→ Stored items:
━━━━━━

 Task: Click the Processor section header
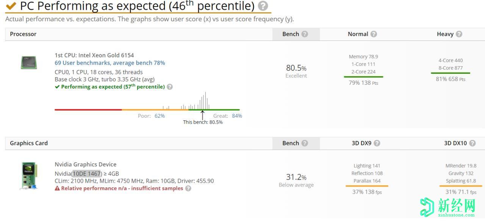pyautogui.click(x=23, y=34)
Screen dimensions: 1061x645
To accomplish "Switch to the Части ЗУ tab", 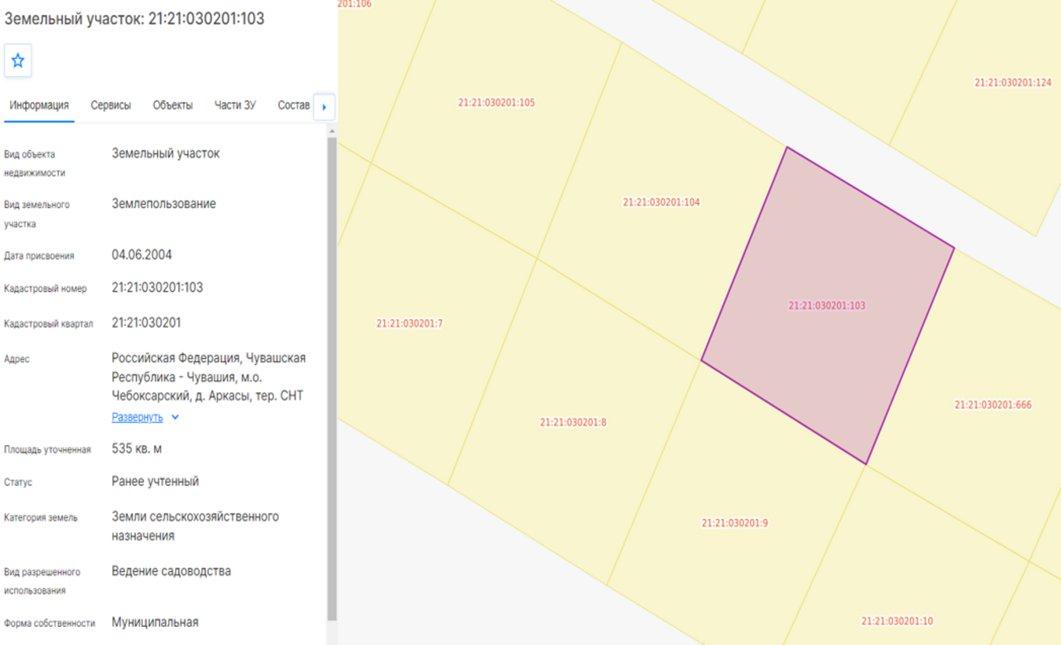I will pyautogui.click(x=235, y=105).
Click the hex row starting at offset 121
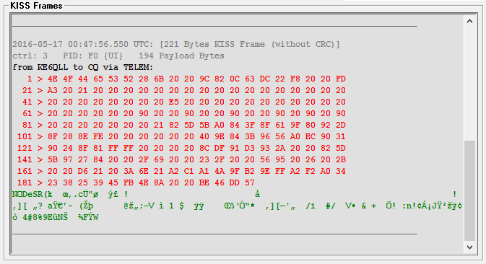This screenshot has height=264, width=486. [x=181, y=148]
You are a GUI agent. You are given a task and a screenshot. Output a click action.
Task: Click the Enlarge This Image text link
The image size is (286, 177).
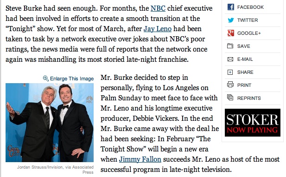(x=72, y=79)
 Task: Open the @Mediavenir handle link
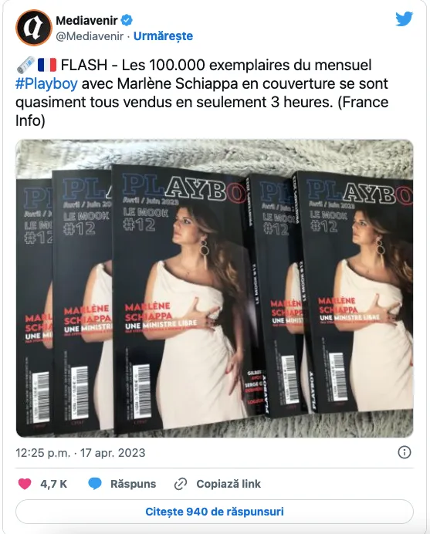(x=90, y=36)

━━━━━━

→ Prompt: From the line with "The image size is (286, 177)." down to the last line of the records above, restate each line verbatim, passing over any picture.

→ Result for this task:
The image size is (286, 177).
(x=72, y=79)
 Task: Open the @Mediavenir handle link
(x=90, y=36)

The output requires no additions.